Output the text lines of every record below verbatim, omitting the pictures.

▶ **Material provided**
%%

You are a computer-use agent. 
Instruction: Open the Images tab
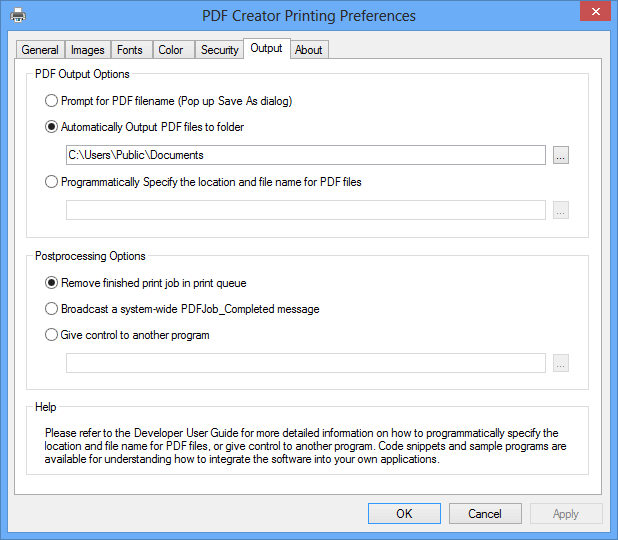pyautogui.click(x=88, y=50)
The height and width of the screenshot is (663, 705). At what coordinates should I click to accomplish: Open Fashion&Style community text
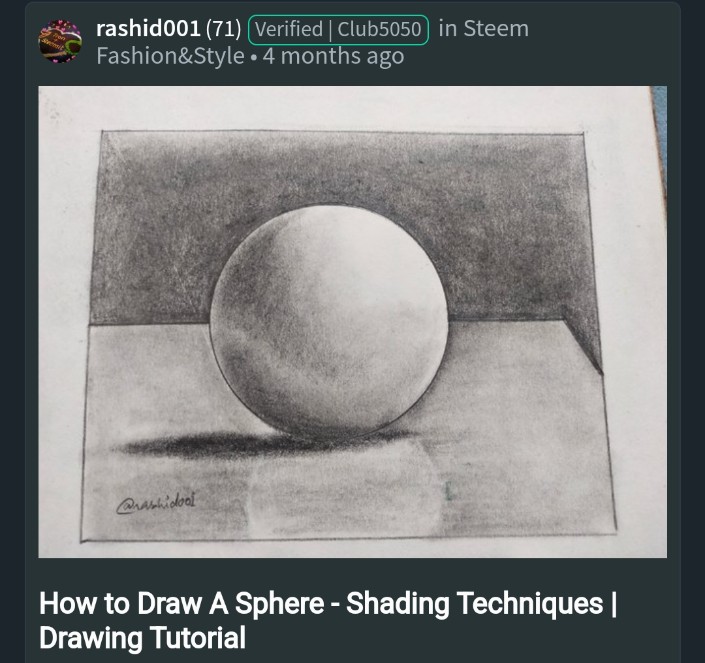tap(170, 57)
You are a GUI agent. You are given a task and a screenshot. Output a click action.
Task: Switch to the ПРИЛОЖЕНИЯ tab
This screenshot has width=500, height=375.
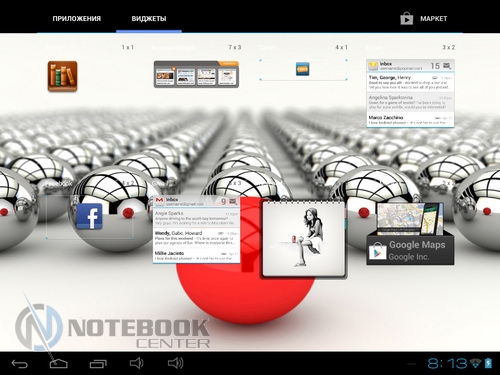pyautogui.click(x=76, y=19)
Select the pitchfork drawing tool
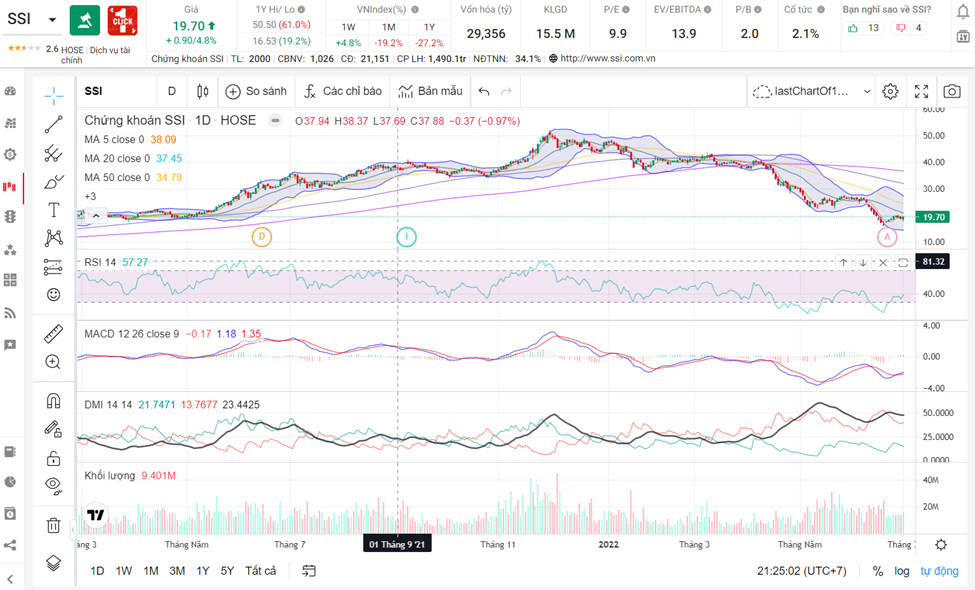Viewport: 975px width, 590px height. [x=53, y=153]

%%

▶ **Answer**
You are a computer-use agent. 
Instruction: Open the Images tab
pyautogui.click(x=88, y=50)
The height and width of the screenshot is (663, 705). At what coordinates should I click to accomplish: Open Fashion&Style community text
tap(170, 57)
You are a GUI agent. You are given a task and a screenshot. Output a click action.
Task: Switch to the ПРИЛОЖЕНИЯ tab
This screenshot has width=500, height=375.
pyautogui.click(x=76, y=19)
Select the pitchfork drawing tool
Viewport: 975px width, 590px height. [x=53, y=153]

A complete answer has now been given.